Als jüngstes Beispiel der Mindestlohn.Noch Ende der Neunziger Spinnerei,die nur von der PDS gefordert wurde.Selbst die Gewerkschaften waren noch dagegen.Heute diskutiert man selbst in Union und FDP über Lohnuntergrenzen(Auch wenn deren Modelle eher das Prädikat:Etikettenschwindel verdienen).
Der erste Schritt zu einem Systemwechsel ist,sich auf die Möglichkeit einzulassen,über das System hinaus zu denken.Der Wandel muß zuerst in den Köpfen stattfinden.Wenn man bereit ist,sich etwas anderes als das bestehende System vorzustellen,kann man Anfangen ,Modelle zu entwickeln und diese zur Diskussion zu stellen.Es gibt allerdings kein gesellschafliches Patentrezept.
Darum ist auch die These,ein systemischer Wandel ist nur mit einer blutigen Revulotion möglich und nur in einer Diktatur durchsetzbar,in dieser Form , falsch.Richtig ist sie ,wenn man ihn auf einen Schlag mit Gewalt erreichen will.Ein wirklicher ,erfolgreicher Systemwechsel ,zum Vorteil möglichst vieler(ideal wäre aller,aber das dürfte wohl nicht möglich sein) ist nicht von heute auf Morgen und schon gar nicht mit Gewalt möglich.Ein erfolgreicher Umbruch ist nur mit den Menschen möglich,nicht gegen sie.

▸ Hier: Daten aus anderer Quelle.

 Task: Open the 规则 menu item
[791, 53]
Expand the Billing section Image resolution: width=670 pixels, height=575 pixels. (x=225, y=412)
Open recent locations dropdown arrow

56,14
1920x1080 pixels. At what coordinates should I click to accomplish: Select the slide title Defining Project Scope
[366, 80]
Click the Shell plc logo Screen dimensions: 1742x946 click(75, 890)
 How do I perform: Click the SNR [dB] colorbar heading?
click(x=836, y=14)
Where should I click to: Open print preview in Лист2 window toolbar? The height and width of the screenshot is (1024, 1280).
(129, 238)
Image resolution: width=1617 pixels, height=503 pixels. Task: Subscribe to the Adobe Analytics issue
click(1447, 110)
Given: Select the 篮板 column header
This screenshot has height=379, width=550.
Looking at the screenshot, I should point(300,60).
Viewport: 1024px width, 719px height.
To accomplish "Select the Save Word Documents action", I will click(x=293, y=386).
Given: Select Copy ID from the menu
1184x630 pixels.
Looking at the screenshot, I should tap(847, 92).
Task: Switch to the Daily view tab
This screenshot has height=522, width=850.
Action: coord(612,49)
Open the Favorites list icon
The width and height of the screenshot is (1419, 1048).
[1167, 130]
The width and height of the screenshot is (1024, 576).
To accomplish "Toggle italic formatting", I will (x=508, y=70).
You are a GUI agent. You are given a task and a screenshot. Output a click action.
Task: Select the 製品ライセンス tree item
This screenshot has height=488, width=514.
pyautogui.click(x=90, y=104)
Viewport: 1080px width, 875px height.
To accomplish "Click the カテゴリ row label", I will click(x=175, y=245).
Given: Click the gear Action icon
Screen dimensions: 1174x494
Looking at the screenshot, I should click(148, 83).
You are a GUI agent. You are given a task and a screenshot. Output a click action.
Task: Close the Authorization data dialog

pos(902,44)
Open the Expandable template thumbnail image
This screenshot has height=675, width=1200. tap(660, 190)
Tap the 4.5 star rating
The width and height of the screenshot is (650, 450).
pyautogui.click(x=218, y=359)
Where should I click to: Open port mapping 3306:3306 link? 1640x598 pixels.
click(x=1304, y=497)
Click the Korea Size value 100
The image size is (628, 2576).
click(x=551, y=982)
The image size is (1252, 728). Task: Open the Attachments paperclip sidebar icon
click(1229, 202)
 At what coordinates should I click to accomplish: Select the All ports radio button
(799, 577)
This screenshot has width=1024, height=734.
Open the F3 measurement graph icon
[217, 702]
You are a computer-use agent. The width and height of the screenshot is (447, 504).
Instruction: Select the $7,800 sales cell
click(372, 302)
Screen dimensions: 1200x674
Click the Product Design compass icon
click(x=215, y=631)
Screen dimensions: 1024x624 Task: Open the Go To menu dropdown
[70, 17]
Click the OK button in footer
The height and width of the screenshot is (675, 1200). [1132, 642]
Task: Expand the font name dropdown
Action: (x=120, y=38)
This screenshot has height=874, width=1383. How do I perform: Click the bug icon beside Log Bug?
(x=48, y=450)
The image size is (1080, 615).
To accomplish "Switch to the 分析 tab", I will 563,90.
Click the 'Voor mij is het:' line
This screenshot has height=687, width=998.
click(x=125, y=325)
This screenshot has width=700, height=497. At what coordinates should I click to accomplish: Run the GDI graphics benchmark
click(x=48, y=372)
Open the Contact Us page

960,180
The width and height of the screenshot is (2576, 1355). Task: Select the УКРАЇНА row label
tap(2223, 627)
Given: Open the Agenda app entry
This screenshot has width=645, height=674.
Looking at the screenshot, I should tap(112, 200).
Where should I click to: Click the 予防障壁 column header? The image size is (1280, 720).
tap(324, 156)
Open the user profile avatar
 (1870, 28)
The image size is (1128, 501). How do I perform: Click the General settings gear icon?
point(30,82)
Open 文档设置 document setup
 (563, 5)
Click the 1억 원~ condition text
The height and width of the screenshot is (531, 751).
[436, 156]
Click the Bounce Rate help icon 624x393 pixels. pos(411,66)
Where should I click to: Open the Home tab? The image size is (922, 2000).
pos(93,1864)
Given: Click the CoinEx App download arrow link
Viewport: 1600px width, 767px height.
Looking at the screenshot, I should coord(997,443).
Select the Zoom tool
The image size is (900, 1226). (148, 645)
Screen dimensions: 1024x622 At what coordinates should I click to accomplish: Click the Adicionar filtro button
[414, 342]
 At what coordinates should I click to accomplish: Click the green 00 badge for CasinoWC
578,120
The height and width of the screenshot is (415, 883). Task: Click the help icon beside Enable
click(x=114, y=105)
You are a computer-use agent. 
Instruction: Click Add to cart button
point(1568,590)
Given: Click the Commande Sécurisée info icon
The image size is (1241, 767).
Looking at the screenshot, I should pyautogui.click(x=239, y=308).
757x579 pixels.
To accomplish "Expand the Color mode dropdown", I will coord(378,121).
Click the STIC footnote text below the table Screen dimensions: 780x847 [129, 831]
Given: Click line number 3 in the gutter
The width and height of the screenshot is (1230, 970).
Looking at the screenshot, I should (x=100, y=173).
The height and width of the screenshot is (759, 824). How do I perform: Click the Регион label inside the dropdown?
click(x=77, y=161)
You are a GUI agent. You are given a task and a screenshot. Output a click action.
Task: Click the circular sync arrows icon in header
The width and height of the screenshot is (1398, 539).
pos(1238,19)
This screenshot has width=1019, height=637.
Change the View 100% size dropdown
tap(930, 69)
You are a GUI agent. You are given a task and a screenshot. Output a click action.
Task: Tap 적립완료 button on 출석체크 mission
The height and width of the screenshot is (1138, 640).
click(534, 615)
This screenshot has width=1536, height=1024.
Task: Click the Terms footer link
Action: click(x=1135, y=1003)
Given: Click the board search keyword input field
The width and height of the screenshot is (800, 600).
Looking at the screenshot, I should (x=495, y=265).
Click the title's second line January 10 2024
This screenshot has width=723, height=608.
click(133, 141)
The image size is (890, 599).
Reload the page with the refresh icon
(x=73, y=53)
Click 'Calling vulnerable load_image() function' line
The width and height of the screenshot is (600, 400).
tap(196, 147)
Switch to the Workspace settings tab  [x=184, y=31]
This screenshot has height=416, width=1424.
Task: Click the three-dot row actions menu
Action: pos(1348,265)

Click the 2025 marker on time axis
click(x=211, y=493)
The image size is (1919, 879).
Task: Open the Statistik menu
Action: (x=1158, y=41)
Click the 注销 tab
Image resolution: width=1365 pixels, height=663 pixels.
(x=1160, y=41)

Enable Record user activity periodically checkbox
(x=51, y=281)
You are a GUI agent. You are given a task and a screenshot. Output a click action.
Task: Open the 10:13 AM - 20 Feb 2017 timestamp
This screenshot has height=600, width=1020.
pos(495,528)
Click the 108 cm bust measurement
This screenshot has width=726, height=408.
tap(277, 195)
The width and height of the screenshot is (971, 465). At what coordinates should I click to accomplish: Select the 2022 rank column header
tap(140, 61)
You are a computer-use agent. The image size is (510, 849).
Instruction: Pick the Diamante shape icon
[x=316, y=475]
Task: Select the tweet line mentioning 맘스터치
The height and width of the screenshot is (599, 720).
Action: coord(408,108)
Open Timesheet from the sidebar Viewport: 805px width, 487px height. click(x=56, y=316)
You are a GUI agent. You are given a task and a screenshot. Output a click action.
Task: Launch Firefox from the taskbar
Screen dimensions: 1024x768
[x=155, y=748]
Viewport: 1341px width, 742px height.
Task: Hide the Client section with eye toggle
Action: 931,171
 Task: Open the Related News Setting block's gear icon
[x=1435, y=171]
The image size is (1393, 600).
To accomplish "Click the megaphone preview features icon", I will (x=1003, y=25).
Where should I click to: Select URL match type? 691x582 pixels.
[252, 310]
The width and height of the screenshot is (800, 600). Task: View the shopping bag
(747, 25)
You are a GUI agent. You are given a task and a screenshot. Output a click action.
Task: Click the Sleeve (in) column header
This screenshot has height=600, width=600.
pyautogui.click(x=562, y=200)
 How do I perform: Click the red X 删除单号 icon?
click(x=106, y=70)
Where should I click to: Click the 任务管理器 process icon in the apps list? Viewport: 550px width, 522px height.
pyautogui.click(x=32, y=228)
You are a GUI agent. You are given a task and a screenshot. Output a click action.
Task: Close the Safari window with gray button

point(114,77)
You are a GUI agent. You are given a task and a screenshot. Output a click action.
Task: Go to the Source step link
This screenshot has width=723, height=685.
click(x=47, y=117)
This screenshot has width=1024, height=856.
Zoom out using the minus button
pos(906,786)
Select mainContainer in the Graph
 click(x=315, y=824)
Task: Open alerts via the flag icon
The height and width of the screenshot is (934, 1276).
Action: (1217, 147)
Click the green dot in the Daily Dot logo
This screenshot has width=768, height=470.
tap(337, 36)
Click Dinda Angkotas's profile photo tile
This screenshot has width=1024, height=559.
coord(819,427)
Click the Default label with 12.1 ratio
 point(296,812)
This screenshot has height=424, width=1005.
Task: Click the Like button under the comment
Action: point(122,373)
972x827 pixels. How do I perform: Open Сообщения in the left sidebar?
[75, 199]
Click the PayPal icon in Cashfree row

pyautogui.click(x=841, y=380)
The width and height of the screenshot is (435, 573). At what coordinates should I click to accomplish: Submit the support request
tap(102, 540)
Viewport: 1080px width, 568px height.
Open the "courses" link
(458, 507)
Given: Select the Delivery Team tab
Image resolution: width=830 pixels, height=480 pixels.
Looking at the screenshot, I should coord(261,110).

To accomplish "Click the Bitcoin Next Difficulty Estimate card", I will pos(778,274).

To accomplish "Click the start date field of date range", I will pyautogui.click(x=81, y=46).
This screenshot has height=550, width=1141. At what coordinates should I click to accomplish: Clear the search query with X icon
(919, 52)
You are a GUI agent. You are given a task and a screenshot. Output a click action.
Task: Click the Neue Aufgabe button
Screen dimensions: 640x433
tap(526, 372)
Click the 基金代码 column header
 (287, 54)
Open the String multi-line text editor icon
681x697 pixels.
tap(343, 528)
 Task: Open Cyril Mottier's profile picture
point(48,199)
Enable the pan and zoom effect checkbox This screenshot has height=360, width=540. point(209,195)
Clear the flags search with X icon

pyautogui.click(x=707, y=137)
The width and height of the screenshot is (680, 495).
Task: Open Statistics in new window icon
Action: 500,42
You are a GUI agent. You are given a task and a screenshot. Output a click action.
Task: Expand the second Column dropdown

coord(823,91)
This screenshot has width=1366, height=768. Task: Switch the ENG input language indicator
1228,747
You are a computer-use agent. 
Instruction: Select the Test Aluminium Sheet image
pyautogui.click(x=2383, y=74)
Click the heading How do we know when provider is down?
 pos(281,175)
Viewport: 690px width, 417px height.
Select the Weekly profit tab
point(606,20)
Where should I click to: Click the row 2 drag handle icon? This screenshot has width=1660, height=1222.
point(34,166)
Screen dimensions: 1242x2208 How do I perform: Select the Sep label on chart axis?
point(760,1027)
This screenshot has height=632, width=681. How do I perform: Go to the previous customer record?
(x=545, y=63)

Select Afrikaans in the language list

Diejenigen,welche jene als Extremisten diffamieren,die sich Gedanken um alternative Gesellschaftsmodelle machen,sind nicht willens oder in der Lage ,über das bestehende System hinaus zu denken.Systemkritiker als Extremisten zu diffamieren und sich der Möglichkeit systemischer Alternativen zu verschließen,ist die selbe Logik,nach der Schröder die Agenda 2010 und Merkel ihre Austeritätsdiktate als alternativlos bezeichnen.Wer sich links nennt,sollte sich solche Denksperren nicht auferlegen,Alternativen gibt es immer.Entscheidend ist:sie müssen auf demokratischer Basis umgesetzt werden.
Weder schreibt das Grundgesetz Kapitalismus und Marktwirtschaft als Wirtschaftssystem vor,noch sind sie Bestandteil der FDGO auch bedingen Demokratie und Kapitalismus nicht einander.Es also legitim und auch nicht antidemokratisch über Alternativen nachzu denken.Befreien wir uns also von Denkblockaden und beginnen auch über Utopien nachzudenken.Eine davon könnte vielleicht ein neues Gesellschaftsmodell sein.